── Data to process

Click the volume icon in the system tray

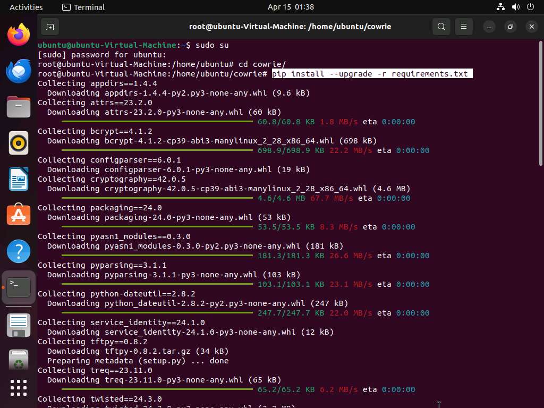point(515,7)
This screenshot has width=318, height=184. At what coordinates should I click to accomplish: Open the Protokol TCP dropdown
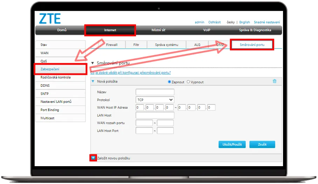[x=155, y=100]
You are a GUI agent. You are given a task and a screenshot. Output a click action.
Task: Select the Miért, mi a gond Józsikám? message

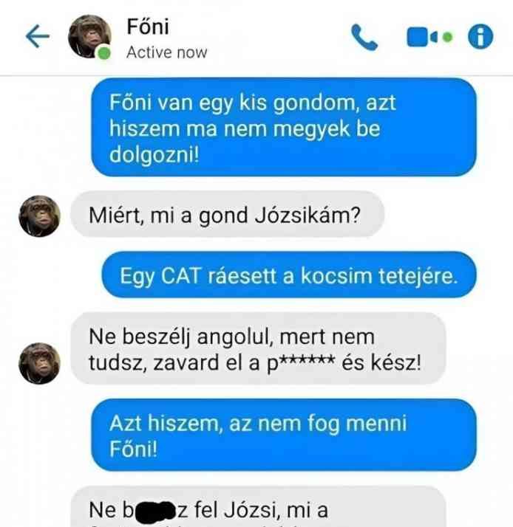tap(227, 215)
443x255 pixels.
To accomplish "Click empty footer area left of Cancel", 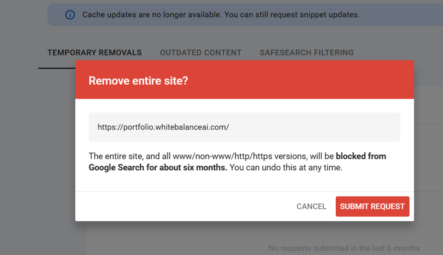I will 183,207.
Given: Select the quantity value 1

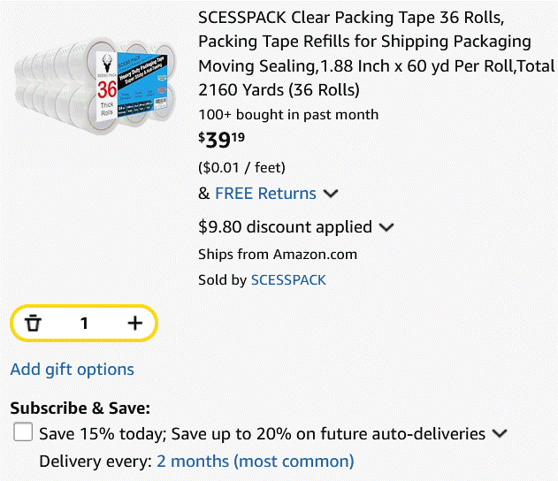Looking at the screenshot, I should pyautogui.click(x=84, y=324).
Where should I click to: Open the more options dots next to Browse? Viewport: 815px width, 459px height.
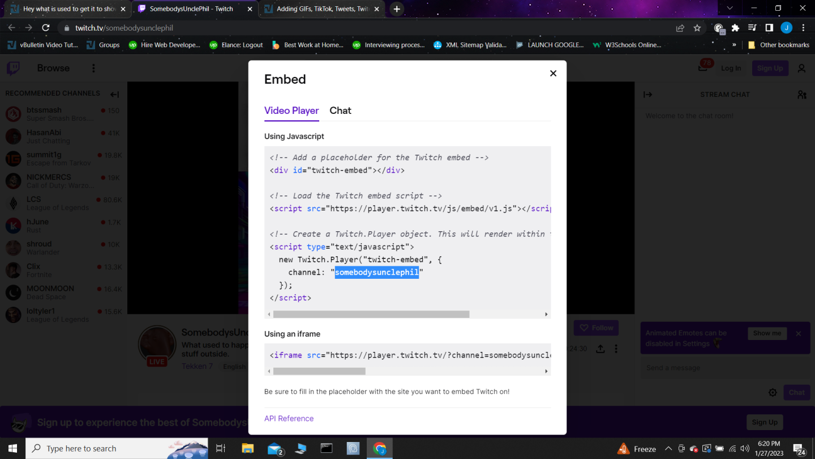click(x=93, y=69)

────
── Data to process

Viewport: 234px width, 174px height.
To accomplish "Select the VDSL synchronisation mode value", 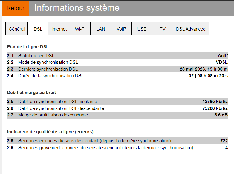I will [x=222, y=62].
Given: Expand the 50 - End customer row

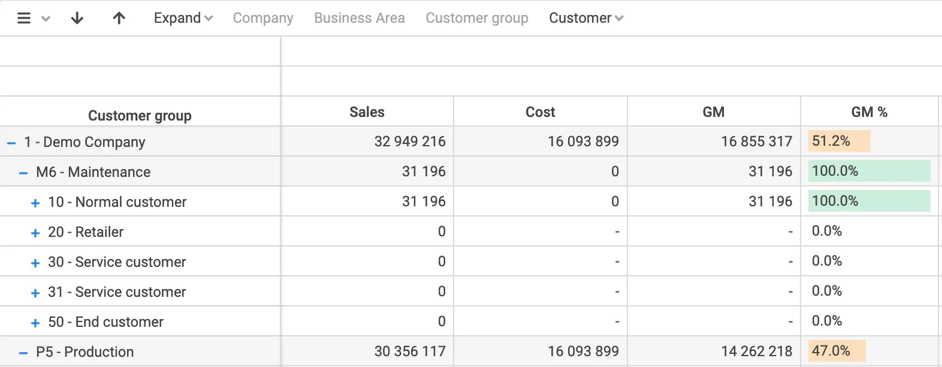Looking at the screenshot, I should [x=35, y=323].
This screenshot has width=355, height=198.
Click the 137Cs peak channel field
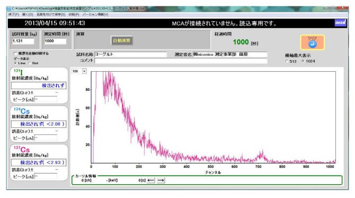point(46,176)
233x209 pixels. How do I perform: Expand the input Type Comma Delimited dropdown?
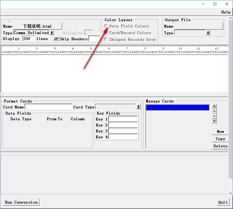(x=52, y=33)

────
── Data to process

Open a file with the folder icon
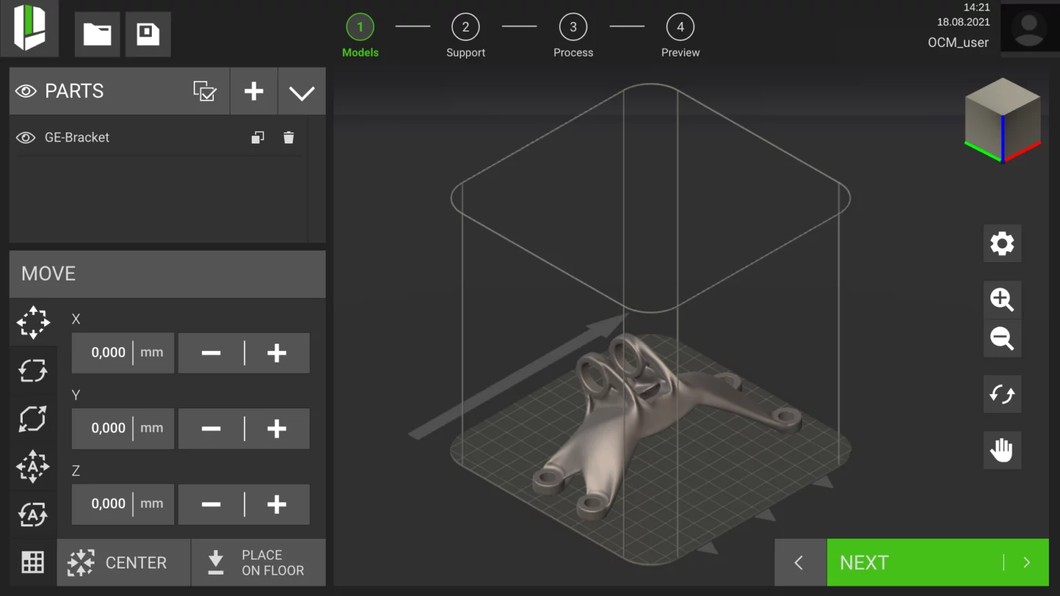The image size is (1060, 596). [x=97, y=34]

────

= Exercise directions =
Copy word for word the lines of the records above from the one with "This screenshot has width=318, height=184." up to and including the one with "443x255 pixels.". Skip the pictures.

= Written response =
This screenshot has width=318, height=184. At what coordinates should I click to accomplish: Open the Protokol TCP dropdown
[x=155, y=100]
You are a GUI agent. You are given a task and a screenshot. Output a click action.
Task: Select the Miért, mi a gond Józsikám? message

tap(227, 215)
443x255 pixels.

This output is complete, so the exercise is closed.